A Velocidade e a Vagarosa Arte de Existir — segundo Milan Kundera

 


Há quem diga que o mundo acelerou. E dizem bem. Mas poucos se perguntam: acelerou para onde? E, mais ainda: o que perdemos ao trocar o passo lento pela corrida sem destino?

Milan Kundera, o mestre tcheco da ambiguidade e da ironia filosófica, não escreveu um tratado sobre a velocidade — mas deixou espalhadas por suas páginas reflexões que parecem escritas para o nosso tempo, ainda que concebidas num século passado. Em A Insustentável Leveza do Ser, ele já nos alertava: “A velocidade é a forma da esquecimento.” Sim, porque correr é apagar — apagar o detalhe, o cheiro, o silêncio entre as palavras, o olhar que demora, o gesto que não serve para nada além de existir.

Kundera sabia que a modernidade inventou a pressa como forma de controle. Não basta fazer — é preciso fazer rápido. Não basta viver — é preciso viver em modo de produtividade. E assim, transformamos a vida num relatório de entregas, num feed infinito, num scroll sem fim. A velocidade, para Kundera, não é só física — é existencial. É a incapacidade de parar para ouvir o próprio coração, de sentir o peso — ou a leveza — das escolhas.

Mas há, em contraponto, a vagareza. Não a preguiça, não a inércia — mas a vagarosa arte de existir. Aquele andar sem pressa pelas ruas de Praga que ele descreve, o café tomado sem olhar o relógio, o amor feito com tempo, não com eficiência. Kundera celebra o que é inútil: a conversa que não leva a nada, o beijo que não resolve problema algum, o livro lido sem propósito prático. É nesses momentos — lentos, quase esquecidos — que a vida se revela em sua plenitude trágica e bela.
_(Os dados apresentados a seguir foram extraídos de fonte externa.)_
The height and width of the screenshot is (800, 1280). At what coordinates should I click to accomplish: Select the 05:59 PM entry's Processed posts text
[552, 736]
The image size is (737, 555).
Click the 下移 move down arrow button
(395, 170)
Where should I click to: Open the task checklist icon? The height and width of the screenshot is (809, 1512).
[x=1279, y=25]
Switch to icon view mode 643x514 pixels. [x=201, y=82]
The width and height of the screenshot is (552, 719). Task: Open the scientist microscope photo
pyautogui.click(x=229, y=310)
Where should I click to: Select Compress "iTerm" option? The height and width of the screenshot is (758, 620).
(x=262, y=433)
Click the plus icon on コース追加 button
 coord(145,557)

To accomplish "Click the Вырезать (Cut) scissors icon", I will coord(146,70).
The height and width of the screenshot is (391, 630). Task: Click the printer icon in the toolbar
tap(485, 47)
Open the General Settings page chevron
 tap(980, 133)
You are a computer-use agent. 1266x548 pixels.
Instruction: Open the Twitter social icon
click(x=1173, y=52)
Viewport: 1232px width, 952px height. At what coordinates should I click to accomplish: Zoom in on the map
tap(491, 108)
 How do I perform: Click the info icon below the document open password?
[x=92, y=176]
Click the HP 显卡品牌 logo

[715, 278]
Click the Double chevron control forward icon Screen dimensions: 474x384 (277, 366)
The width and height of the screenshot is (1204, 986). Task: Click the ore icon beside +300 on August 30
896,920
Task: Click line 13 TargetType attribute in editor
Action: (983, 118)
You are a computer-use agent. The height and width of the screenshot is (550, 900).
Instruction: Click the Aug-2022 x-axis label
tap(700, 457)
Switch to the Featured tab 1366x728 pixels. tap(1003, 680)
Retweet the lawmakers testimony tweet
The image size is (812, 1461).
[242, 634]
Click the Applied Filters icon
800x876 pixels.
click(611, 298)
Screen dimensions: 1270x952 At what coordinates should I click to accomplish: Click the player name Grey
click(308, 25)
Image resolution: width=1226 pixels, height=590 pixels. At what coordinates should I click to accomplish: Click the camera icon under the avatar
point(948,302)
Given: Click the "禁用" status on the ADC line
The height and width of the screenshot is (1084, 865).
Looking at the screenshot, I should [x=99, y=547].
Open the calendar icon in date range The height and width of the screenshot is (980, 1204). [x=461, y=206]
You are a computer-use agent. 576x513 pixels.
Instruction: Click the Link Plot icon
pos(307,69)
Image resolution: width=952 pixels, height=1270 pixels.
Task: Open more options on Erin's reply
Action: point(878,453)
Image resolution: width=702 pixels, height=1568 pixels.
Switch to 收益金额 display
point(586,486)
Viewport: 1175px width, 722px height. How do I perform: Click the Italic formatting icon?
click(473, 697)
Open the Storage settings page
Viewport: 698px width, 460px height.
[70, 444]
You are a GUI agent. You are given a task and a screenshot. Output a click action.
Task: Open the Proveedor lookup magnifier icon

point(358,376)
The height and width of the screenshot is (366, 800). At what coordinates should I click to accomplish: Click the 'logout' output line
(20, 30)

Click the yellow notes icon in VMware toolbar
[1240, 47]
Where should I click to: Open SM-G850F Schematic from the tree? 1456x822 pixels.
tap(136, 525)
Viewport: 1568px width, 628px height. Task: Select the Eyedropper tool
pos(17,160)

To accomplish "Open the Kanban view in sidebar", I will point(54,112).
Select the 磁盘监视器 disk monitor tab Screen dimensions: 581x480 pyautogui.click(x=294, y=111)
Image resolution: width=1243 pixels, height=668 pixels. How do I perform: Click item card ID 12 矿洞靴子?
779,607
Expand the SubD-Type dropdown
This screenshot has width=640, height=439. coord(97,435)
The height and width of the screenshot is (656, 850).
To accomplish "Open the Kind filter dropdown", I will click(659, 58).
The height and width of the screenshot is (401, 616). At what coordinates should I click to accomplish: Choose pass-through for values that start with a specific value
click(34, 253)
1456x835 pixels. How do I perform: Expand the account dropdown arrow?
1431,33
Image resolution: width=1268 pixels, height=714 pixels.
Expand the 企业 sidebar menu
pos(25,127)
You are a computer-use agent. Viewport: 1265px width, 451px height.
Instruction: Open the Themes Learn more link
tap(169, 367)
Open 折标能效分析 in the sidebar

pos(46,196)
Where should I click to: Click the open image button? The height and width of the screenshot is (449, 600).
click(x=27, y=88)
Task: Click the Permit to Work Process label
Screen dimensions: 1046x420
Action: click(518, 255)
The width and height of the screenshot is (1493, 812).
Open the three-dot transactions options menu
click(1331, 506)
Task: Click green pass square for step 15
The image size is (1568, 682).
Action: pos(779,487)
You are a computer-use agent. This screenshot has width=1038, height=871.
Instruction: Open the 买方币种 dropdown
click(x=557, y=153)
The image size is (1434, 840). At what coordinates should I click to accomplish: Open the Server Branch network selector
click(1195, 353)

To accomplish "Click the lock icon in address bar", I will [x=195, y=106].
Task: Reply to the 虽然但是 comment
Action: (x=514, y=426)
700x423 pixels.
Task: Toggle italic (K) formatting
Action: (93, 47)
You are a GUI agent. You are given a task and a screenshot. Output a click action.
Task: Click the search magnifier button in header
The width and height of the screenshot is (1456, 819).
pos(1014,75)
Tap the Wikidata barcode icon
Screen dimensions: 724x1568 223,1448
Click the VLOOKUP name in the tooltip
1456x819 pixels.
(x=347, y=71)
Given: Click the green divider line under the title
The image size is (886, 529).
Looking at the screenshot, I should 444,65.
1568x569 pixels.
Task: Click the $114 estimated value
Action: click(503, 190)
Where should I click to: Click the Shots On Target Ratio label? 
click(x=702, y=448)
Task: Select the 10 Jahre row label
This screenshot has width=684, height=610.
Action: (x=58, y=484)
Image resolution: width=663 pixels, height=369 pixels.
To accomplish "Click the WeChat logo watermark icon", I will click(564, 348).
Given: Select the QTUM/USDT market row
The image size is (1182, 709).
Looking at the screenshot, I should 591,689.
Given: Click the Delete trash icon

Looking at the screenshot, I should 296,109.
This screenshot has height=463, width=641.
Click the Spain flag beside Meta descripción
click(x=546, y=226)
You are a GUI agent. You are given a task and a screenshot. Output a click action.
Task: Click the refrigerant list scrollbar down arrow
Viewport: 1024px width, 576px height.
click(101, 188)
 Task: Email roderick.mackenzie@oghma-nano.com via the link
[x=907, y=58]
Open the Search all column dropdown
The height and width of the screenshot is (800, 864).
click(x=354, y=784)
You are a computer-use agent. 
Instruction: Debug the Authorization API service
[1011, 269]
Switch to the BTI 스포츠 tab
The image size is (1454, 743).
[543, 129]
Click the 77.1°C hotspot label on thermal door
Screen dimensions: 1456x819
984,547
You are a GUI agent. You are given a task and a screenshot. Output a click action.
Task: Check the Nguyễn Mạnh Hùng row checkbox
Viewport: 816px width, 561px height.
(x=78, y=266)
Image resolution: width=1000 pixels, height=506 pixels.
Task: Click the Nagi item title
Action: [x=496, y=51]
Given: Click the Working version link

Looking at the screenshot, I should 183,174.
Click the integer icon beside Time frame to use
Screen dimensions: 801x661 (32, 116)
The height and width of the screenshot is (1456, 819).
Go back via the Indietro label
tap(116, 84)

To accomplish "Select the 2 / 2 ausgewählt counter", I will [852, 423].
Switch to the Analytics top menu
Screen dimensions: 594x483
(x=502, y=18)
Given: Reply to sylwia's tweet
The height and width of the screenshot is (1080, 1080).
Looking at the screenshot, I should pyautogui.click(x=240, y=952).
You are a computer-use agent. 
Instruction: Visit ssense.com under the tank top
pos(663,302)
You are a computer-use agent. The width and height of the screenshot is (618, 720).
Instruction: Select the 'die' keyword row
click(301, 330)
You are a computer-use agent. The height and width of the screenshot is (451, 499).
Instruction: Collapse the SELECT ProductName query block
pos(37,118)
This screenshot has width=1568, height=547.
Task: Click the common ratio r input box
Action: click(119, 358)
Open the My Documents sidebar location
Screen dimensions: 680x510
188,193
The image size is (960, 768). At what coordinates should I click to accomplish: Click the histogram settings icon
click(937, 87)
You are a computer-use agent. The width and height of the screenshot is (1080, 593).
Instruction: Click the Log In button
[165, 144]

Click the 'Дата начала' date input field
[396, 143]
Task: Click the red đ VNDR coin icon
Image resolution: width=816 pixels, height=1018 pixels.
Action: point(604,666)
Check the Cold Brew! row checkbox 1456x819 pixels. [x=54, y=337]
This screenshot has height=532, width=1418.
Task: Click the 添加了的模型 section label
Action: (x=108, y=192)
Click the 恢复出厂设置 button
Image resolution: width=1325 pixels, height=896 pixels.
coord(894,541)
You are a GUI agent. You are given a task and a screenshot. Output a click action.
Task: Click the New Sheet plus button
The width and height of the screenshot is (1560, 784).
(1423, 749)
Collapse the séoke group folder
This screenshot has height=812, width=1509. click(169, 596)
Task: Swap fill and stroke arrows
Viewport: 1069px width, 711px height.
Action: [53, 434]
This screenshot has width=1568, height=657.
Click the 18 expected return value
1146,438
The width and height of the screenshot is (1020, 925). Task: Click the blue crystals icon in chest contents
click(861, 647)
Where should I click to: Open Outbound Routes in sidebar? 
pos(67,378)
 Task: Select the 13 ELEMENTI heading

Ele nos lembra que “o paraíso perdido” não é um lugar, mas um ritmo. Um ritmo que permitia o tédio — e o tédio, para Kundera, é sagrado. Porque é no tédio que o pensamento respira, que a alma se desenrola, que o ser humano se encontra consigo mesmo. A velocidade mata o tédio — e, com ele, mata a profundidade.

Viver rápido é viver em superfície. É passar pelos dias como quem passa por estações de metrô: entrou, saiu, não viu a arquitetura, não sentiu o vento, não trocou olhares. Já viver com vagareza — mesmo que em meio ao caos — é resistir. É dizer: “Eu não preciso correr para valer.” É escolher a leveza não como fuga, mas como consciência — a leveza de quem sabe que nada é definitivo, e por isso tudo merece ser vivido com atenção.

Kundera não nos pede que voltemos ao século XIX. Ele sabe que o trem da história não retrocede. Mas nos convida a descer da locomotiva de vez em quando. A caminhar ao lado dos trilhos. A colher uma flor silvestre. A escrever uma carta que demora dias para chegar. A amar sem pressa de conclusão.

Porque, no fundo, a vida não é um checklist. É um romance — e os melhores romances, como os de Kundera, são feitos de pausas, ironias, hesitações, beijos interrompidos, pensamentos que voltam, cenas que se repetem com variações mínimas. São lentos. São humanos.

E talvez, no fim, o que nos salve não seja a velocidade com que respondemos aos e-mails, mas a lentidão com que abraçamos quem amamos. Não o número de likes, mas o silêncio compartilhado. Não o “mais rápido”, mas o “mais sentido”.

Como diria Kundera, com seu sorriso irônico e melancólico: “Corra, se quiser. Mas saiba que, ao correr, você deixa para trás não apenas o passado — deixa para trás a si mesmo.”

E assim, entre o clique e o suspiro, entre o algoritmo e o acaso, resta-nos escolher: viver rápido — ou viver.